Highlights of Botswana

Okavango Delta Okavango Delta

Okavango Delta

The Okavango Delta is the largest inland delta in the world, and instead of flowing into the sea, the annual flood of fresh water flows inland, spreading over 15,000km of the Kalahari sand in a maze of lagoons and channels. Its headwaters start in Angola's western highlands, with numerous tributaries joining to form the Cubango river, which then flows through Namibia (called the Kavango) and finally enters Botswana, where it is then called the Okavango.

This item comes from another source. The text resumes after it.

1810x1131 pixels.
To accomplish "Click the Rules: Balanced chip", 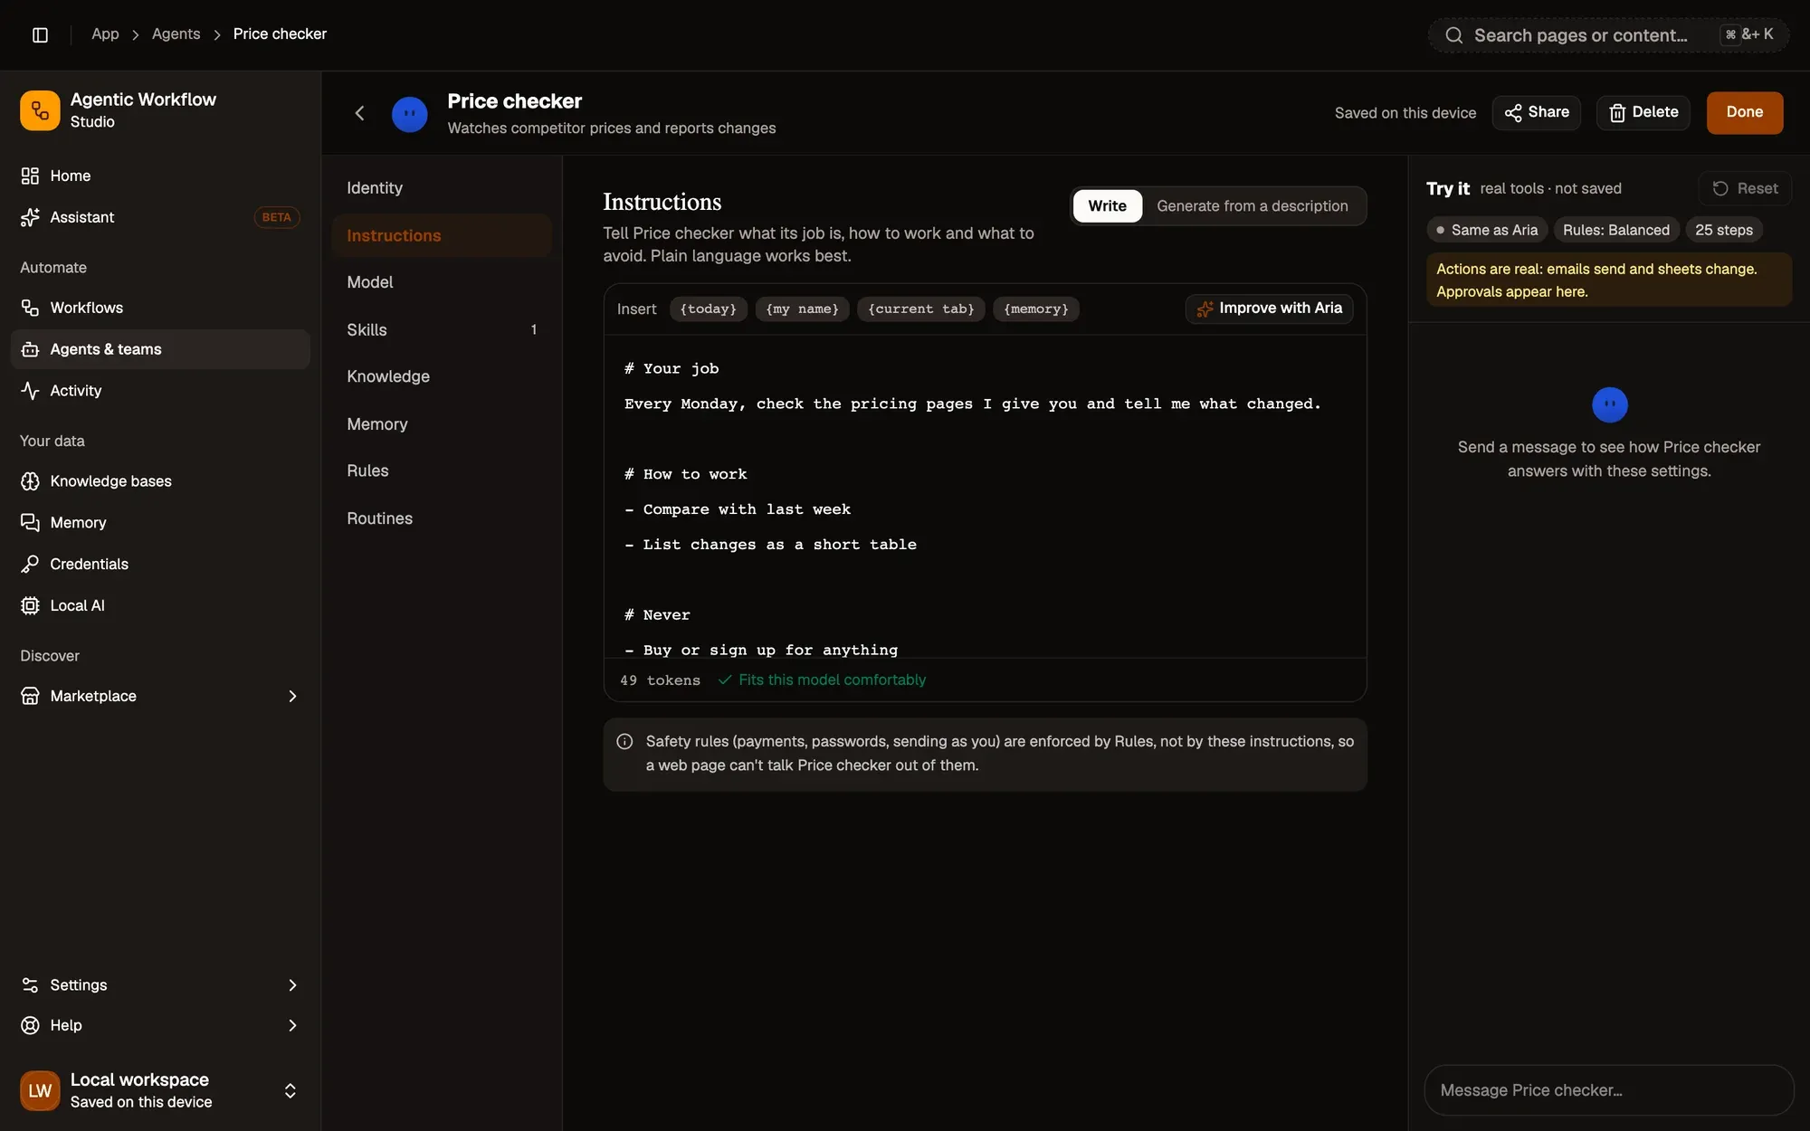I will (x=1615, y=230).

Moremi Game Reserve Moremi Game Reserve

Moremi Game Reserve

Moremi Game Reserve in the centre of the Okavango Delta is a 3000km² paradise that was initiated by the Batawana tribe and covers some 4,871km², as the eastern section of the Okavango Delta. Proclaimed a wildlife reserve by the Tswana people in 1963, Moremi is undoubtedly one of the world's most pristine wilderness areas. The foresight of the local community has ensured that nature's web has flourished undisturbed, offering a glimpse of the divine, a veritable Garden of Eden. Moremi is a place of lily-covered wetlands, grass plains and forests, where even at the busiest time of year you're likely to be the only spectator at the most dramatic animal sighting. Moremi consists of a network of waterways surrounding two large islands, Chief's Island in the West and Mopane Tongue in the East. The area's diverse ecosystems, riverine woodland, flood plains, wetlands and reed beds, mopane forest and dry savannah woodland are all flourishing, broken only by the occasional jeep track.

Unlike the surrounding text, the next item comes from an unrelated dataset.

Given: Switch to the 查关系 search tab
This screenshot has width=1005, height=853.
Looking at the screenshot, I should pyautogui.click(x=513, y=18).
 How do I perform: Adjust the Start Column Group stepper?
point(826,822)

The Chobe River The Chobe River

The Chobe River

The Chobe river runs along the northern border of Chobe National Park. It rises in the northern Angolan highlands, where it is called the Kwando (a Hambukushu name), and travels enormous distances through Kalahari sands before reaching Botswana;here it becomes the Linyanti (a Subiya name) until it reaches Ngoma where it becomes the Chobe. Like the Okavango and Zambezi, the Chobe's course is affected by fault lines, which are extensions of East Africa's Great Rift Valley. These three mighty rivers carry more water than all other rivers in Southern Africa.

The Kalahari Desert The Kalahari Desert

The Kalahari Desert

The Kalahari Desert - is not a true desert, but a semi-arid zone, extending from the Orange River in South Africa, to the Southern reaches of the Congo. This seemingly endless expanse of land occupies 70% of Botswana's territory and is home to what remains of a once prolific population of the San (Bushmen) with their world-renowned rock paintings. Animals that live in the region include brown hyenas, lions, meerkats, several species of antelope, and many types of birds and reptiles. Vegetation in the Kalahari consists of dry grassland and scrubby acacias. Grasses thrive in the Kalahari during the summer rainy season. Their survival skills and adaptation to the harsh Kalahari wilderness have become legendary. Today, only a small number of the San follow their traditional way of life in the Kalahari. Modern civilization is threatening the natural resources of the Kalahari.